Chills, fever, achy arms and legs, coughing, sneezing… you may have the flu!! But, how could this have happened after you made sure to get the flu shot this year? According to the Centers for Disease Control and Prevention (CDC), an unusual strain of the flu virus is hitting harder than expected this year, particularly among children. So, unfortunately, even if you had the flu shot, you could get infected with a strain that is not covered by the vaccine.
According to Louise Weadock, MPH, RN, founder and CEO of ACCESS Nursing Services, “This year’s flu vaccine has been less effective than in years past because the Type B strain has been more prevalent than Type A.”
She explains that influenza types A and B are the two most common strains, accounting for the vast majority of flu viruses. Type A accounts for three-fourths of all confirmed flu cases and type B is less common, showing up mostly late in the season. “This year’s strong showing of Type B may be causing the increased number of flu cases,” she added.
Weadock says that this situation has made it very possible for a person to get sick twice this flu season. The CDC reports that nearly 10,000 people have died from flu-related illnesses so far, with 180,000 hospitalizations. In New York alone there have been over 72,000 flu cases, with Type B dominating the cases.
As with every flu season the groups at the greatest risk include older adults, young children, pregnant women and individuals with chronic medical conditions.
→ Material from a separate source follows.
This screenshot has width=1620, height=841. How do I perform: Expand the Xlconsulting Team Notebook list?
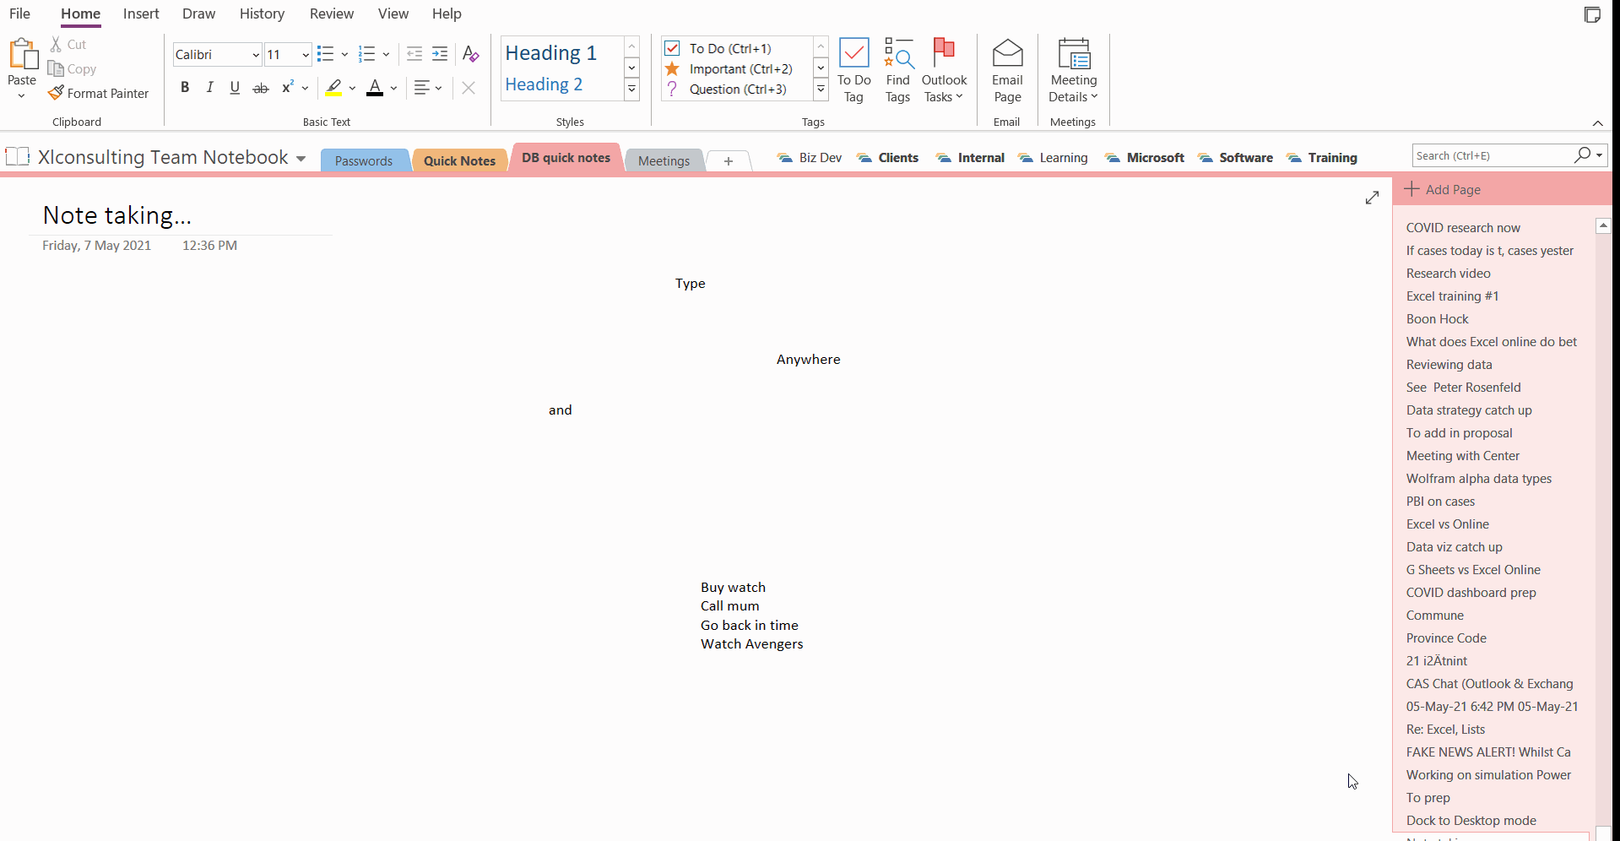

Some symptoms to look out for with all strains of the flu include fever, chills, cough, sore throat, runny or stuffy nose, muscle or body aches, fatigue, headaches and in some cases vomiting and diarrhea.
If you do come down with the flu:
- Try to limit your contact with others.
- Stay home for at least 24 hours after your fever is gone.
- Always cover your nose and mouth with a tissue when coughing or sneezing and throw it away.
- Wash your hands thoroughly with soap and water or an alcohol-based hand sanitizer when water is not available.
- Keep germs at bay, don’t touch your eyes, mouth or nose.
- Disinfect all surfaces that you may have touched. If prescribed take your flu antiviral drugs.